*** Block opens ***

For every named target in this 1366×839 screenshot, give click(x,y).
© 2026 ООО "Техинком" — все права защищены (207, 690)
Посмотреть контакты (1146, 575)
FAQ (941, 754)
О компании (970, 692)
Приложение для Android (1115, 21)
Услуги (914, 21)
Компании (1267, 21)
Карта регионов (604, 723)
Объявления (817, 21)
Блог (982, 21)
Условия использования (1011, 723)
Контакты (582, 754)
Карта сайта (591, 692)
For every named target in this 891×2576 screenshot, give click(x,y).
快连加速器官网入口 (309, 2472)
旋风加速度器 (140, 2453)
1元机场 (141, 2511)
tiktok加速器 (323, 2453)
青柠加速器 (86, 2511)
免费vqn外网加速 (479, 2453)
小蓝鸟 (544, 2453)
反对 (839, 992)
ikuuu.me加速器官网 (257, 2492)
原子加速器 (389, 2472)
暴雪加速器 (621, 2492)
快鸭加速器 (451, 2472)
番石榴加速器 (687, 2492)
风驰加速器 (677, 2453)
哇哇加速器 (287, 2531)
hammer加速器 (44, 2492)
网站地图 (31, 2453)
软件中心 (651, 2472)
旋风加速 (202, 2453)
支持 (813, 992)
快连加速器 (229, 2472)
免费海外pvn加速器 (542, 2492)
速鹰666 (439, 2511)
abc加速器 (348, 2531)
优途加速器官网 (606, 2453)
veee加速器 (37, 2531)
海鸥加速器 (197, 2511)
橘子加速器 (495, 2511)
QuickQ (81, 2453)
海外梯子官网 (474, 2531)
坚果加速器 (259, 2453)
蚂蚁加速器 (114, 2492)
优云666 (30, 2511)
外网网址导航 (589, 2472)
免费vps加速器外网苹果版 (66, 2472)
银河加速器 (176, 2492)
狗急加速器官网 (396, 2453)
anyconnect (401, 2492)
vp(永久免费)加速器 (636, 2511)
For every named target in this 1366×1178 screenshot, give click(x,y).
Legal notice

*** Block closes ***

▶ **TASK BRIEF**: Reproduce the data shown above with every line intact.

▶ **EXPECTED ANSWER**:
For every named target in this 1366×839 screenshot, give click(x,y).
© 2026 ООО "Техинком" — все права защищены (207, 690)
Посмотреть контакты (1146, 575)
FAQ (941, 754)
О компании (970, 692)
Приложение для Android (1115, 21)
Услуги (914, 21)
Компании (1267, 21)
Карта регионов (604, 723)
Объявления (817, 21)
Блог (982, 21)
Условия использования (1011, 723)
Контакты (582, 754)
Карта сайта (591, 692)
For every named target in this 891×2576 screenshot, give click(x,y).
快连加速器官网入口 (309, 2472)
旋风加速度器 (140, 2453)
1元机场 (141, 2511)
tiktok加速器 (323, 2453)
青柠加速器 (86, 2511)
免费vqn外网加速 (479, 2453)
小蓝鸟 (544, 2453)
反对 (839, 992)
ikuuu.me加速器官网 (257, 2492)
原子加速器 (389, 2472)
暴雪加速器 (621, 2492)
快鸭加速器 (451, 2472)
番石榴加速器 (687, 2492)
风驰加速器 (677, 2453)
哇哇加速器 (287, 2531)
hammer加速器 (44, 2492)
网站地图 (31, 2453)
软件中心 (651, 2472)
旋风加速 (202, 2453)
支持 (813, 992)
快连加速器 (229, 2472)
免费海外pvn加速器 (542, 2492)
速鹰666 (439, 2511)
abc加速器 (348, 2531)
优途加速器官网 (606, 2453)
veee加速器 (37, 2531)
海鸥加速器 (197, 2511)
橘子加速器 (495, 2511)
QuickQ (81, 2453)
海外梯子官网 (474, 2531)
坚果加速器 (259, 2453)
蚂蚁加速器 (114, 2492)
优云666 (30, 2511)
外网网址导航 (589, 2472)
免费vps加速器外网苹果版 (66, 2472)
银河加速器 (176, 2492)
狗急加速器官网 (396, 2453)
anyconnect (401, 2492)
vp(永久免费)加速器 (636, 2511)
For every named target in this 1366×1178 screenshot, give click(x,y).
Legal notice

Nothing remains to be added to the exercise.